=== How to complete this task ===
Print the data exactly as it is given, please.

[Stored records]
____
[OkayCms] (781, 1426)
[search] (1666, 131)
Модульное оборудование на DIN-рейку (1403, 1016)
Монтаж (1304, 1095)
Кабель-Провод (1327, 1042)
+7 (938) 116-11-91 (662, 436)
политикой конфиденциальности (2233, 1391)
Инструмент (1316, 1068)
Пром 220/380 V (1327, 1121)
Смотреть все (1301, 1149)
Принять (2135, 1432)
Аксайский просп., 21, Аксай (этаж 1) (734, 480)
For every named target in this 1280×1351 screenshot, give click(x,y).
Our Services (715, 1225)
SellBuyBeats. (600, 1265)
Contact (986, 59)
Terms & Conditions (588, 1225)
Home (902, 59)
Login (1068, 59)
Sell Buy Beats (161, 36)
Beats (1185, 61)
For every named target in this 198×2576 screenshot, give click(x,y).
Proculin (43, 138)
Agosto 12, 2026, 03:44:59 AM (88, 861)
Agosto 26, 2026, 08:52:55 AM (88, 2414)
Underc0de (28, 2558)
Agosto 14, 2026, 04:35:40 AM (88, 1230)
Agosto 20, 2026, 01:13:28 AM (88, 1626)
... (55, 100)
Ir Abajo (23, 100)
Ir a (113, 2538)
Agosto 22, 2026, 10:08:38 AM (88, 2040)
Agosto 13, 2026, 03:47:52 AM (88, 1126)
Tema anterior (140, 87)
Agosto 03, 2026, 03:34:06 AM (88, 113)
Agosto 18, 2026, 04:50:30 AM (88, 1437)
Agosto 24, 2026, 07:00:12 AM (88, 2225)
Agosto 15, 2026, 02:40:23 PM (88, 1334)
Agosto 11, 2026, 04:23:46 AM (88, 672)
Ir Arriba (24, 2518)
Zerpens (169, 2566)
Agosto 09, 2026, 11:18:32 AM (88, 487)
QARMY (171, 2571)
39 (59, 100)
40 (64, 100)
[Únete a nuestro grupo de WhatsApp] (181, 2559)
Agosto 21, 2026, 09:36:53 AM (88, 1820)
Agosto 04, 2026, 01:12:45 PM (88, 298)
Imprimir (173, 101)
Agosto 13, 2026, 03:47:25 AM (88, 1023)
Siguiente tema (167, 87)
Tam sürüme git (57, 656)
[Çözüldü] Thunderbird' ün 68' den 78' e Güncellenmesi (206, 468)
____
=== Your solution ===
[OkayCms] (781, 1426)
[search] (1666, 131)
Модульное оборудование на DIN-рейку (1403, 1016)
Монтаж (1304, 1095)
Кабель-Провод (1327, 1042)
+7 (938) 116-11-91 (662, 436)
политикой конфиденциальности (2233, 1391)
Инструмент (1316, 1068)
Пром 220/380 V (1327, 1121)
Смотреть все (1301, 1149)
Принять (2135, 1432)
Аксайский просп., 21, Аксай (этаж 1) (734, 480)
For every named target in this 1280×1351 screenshot, give click(x,y).
Our Services (715, 1225)
SellBuyBeats. (600, 1265)
Contact (986, 59)
Terms & Conditions (588, 1225)
Home (902, 59)
Login (1068, 59)
Sell Buy Beats (161, 36)
Beats (1185, 61)
For every named target in this 198×2576 screenshot, give click(x,y).
Proculin (43, 138)
Agosto 12, 2026, 03:44:59 AM (88, 861)
Agosto 26, 2026, 08:52:55 AM (88, 2414)
Underc0de (28, 2558)
Agosto 14, 2026, 04:35:40 AM (88, 1230)
Agosto 20, 2026, 01:13:28 AM (88, 1626)
... (55, 100)
Ir Abajo (23, 100)
Ir a (113, 2538)
Agosto 22, 2026, 10:08:38 AM (88, 2040)
Agosto 13, 2026, 03:47:52 AM (88, 1126)
Tema anterior (140, 87)
Agosto 03, 2026, 03:34:06 AM (88, 113)
Agosto 18, 2026, 04:50:30 AM (88, 1437)
Agosto 24, 2026, 07:00:12 AM (88, 2225)
Agosto 15, 2026, 02:40:23 PM (88, 1334)
Agosto 11, 2026, 04:23:46 AM (88, 672)
Ir Arriba (24, 2518)
Zerpens (169, 2566)
Agosto 09, 2026, 11:18:32 AM (88, 487)
QARMY (171, 2571)
39 (59, 100)
40 (64, 100)
[Únete a nuestro grupo de WhatsApp] (181, 2559)
Agosto 21, 2026, 09:36:53 AM (88, 1820)
Agosto 04, 2026, 01:12:45 PM (88, 298)
Imprimir (173, 101)
Agosto 13, 2026, 03:47:25 AM (88, 1023)
Siguiente tema (167, 87)
Tam sürüme git (57, 656)
[Çözüldü] Thunderbird' ün 68' den 78' e Güncellenmesi (206, 468)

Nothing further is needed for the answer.